■ **Anforderungen**
Dupliziere die Einträge unverändert, beginnend mit der Zeile, die "I will pos(807,211)." enthält, bis einschließlich der Zeile mit "Looking at the screenshot, I should (857, 16).".
───── Eingabeeinträge ─────
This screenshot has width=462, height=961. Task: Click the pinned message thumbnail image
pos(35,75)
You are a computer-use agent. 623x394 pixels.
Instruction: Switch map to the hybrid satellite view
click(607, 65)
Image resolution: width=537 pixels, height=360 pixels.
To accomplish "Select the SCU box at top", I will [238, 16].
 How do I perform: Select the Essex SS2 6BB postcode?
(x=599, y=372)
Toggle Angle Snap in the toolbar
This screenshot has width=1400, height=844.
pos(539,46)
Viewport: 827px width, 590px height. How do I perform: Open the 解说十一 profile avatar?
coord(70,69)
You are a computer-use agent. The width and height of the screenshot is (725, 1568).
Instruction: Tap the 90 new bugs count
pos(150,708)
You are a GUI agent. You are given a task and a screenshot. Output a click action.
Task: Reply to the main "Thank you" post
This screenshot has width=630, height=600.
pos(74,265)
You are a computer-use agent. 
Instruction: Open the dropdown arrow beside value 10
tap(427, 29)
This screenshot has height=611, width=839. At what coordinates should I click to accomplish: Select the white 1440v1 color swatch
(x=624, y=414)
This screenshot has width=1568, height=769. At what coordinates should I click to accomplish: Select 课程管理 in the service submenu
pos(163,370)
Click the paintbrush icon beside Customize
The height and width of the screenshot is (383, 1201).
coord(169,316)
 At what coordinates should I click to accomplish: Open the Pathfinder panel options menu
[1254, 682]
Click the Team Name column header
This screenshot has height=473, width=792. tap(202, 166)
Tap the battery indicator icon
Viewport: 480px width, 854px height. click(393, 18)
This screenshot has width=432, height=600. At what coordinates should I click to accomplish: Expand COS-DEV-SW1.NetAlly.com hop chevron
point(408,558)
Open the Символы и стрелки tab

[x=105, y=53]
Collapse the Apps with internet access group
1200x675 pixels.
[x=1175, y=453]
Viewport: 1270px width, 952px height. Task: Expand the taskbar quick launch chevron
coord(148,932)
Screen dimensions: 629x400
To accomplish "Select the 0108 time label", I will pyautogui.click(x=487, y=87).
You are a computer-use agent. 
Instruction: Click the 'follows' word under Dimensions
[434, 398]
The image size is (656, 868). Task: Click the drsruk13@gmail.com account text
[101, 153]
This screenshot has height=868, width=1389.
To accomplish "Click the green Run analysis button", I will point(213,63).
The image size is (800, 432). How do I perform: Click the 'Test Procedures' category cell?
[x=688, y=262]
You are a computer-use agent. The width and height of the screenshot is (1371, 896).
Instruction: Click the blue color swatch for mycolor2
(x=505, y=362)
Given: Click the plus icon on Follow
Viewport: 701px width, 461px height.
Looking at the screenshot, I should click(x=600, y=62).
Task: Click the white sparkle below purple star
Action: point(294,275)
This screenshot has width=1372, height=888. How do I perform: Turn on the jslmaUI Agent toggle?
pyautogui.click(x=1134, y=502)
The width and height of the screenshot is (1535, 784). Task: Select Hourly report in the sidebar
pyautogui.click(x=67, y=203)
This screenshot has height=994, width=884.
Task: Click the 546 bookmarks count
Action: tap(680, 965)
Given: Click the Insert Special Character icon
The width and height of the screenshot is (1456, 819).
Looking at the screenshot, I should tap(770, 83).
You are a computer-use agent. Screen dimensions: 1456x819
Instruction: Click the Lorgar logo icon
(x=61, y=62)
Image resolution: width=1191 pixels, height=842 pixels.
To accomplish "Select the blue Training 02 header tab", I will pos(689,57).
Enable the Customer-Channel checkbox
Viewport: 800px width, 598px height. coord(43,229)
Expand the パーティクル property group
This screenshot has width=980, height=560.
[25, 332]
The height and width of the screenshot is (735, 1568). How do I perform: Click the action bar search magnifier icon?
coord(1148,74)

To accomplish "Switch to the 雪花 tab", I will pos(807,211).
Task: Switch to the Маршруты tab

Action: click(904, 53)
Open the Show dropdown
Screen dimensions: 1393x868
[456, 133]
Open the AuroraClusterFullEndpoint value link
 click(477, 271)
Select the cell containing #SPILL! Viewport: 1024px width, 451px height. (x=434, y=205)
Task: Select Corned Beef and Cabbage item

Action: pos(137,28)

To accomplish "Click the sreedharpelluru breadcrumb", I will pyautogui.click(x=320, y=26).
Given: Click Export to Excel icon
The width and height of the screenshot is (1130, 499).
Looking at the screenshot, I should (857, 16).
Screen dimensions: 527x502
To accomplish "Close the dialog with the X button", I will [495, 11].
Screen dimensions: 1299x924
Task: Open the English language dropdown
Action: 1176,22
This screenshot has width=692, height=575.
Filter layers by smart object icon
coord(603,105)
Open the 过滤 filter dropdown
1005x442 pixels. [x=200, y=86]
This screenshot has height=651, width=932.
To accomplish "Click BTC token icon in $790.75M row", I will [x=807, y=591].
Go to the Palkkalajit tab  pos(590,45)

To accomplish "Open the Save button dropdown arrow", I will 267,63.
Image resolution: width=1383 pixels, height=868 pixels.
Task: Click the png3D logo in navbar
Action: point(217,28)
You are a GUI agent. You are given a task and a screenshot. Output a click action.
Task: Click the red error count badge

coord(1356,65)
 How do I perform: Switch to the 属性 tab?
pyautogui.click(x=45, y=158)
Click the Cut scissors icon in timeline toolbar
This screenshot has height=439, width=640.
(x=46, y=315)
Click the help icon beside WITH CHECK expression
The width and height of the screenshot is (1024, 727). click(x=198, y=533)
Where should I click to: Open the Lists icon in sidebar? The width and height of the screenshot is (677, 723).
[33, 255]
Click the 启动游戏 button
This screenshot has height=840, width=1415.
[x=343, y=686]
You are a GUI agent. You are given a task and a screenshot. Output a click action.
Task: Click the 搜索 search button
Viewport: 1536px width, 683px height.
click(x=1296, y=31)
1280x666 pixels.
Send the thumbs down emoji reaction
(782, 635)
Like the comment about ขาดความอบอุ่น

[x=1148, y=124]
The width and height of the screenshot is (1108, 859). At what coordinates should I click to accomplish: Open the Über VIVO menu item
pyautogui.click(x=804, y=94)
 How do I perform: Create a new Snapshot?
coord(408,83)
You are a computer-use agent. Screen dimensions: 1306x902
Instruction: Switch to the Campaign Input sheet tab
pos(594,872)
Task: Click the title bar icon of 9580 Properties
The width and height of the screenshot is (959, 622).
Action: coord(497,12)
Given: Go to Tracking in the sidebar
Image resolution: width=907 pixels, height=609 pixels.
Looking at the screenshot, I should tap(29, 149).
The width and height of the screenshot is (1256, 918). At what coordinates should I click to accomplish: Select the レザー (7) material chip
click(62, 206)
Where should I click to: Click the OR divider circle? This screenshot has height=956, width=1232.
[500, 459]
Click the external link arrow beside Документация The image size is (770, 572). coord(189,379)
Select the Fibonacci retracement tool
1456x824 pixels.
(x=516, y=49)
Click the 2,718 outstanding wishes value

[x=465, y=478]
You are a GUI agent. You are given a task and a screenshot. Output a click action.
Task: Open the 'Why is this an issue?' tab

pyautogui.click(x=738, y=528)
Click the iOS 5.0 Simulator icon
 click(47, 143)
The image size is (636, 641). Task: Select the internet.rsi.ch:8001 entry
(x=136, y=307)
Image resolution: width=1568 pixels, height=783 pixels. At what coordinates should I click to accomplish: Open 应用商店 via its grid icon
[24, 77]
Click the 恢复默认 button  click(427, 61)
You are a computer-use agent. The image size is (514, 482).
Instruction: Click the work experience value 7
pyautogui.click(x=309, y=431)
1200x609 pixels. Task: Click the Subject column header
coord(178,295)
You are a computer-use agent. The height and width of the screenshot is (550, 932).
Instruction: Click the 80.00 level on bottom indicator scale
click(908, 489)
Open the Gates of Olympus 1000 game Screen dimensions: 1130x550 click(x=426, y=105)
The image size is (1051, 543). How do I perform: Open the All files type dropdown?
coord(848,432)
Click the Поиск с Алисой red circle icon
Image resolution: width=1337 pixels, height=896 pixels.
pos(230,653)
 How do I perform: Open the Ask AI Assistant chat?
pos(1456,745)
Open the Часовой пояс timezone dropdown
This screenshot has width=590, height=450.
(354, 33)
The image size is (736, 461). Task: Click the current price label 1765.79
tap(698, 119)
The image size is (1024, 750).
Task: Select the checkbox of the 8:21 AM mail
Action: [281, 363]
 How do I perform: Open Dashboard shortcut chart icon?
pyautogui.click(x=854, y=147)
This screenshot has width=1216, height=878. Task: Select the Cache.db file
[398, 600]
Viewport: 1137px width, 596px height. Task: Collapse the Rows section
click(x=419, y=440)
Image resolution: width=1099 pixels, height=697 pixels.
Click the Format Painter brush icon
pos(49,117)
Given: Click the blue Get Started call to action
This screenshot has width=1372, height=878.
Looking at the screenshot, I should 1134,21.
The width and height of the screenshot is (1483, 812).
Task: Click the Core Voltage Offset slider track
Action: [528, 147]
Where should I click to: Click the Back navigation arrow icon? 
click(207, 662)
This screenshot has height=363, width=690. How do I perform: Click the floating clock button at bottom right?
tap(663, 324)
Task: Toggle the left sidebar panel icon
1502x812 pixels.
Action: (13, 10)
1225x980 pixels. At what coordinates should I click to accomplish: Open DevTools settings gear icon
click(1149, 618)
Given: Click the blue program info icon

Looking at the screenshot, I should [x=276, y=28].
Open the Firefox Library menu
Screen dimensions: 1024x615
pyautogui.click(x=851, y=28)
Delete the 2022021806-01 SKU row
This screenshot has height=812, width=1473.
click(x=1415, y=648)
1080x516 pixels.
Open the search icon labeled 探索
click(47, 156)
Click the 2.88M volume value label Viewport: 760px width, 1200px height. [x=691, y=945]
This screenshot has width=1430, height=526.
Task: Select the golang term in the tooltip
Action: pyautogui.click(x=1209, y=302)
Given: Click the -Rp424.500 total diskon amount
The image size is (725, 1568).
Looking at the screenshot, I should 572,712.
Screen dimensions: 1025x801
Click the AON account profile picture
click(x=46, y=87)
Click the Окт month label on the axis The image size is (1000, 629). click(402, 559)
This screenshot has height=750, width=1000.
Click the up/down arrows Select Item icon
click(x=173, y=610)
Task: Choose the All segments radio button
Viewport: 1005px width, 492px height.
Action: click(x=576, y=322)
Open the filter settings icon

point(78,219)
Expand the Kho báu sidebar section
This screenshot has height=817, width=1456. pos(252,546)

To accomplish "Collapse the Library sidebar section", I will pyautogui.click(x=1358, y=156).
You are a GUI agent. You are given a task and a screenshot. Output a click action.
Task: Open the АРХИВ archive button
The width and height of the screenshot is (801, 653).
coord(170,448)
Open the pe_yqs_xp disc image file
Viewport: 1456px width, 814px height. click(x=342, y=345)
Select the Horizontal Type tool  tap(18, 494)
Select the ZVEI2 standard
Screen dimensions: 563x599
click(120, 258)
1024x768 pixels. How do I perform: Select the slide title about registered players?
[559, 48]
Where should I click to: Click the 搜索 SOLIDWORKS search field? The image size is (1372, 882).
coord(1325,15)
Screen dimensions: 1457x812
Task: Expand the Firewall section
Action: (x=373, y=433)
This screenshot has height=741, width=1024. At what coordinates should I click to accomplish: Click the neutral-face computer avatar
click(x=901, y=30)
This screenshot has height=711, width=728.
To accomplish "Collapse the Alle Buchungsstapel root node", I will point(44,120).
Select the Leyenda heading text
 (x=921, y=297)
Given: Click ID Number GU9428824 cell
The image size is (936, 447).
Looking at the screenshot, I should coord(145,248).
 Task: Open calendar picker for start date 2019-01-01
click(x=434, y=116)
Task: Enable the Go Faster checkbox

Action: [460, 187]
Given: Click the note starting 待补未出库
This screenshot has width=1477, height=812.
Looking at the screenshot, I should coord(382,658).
─────
■ **Lösung**
To accomplish "Switch to the 雪花 tab", I will pos(807,211).
Task: Switch to the Маршруты tab

Action: click(904, 53)
Open the Show dropdown
Screen dimensions: 1393x868
[456, 133]
Open the AuroraClusterFullEndpoint value link
 click(477, 271)
Select the cell containing #SPILL! Viewport: 1024px width, 451px height. (x=434, y=205)
Task: Select Corned Beef and Cabbage item

Action: pos(137,28)

To accomplish "Click the sreedharpelluru breadcrumb", I will pyautogui.click(x=320, y=26).
Given: Click Export to Excel icon
The width and height of the screenshot is (1130, 499).
Looking at the screenshot, I should (857, 16).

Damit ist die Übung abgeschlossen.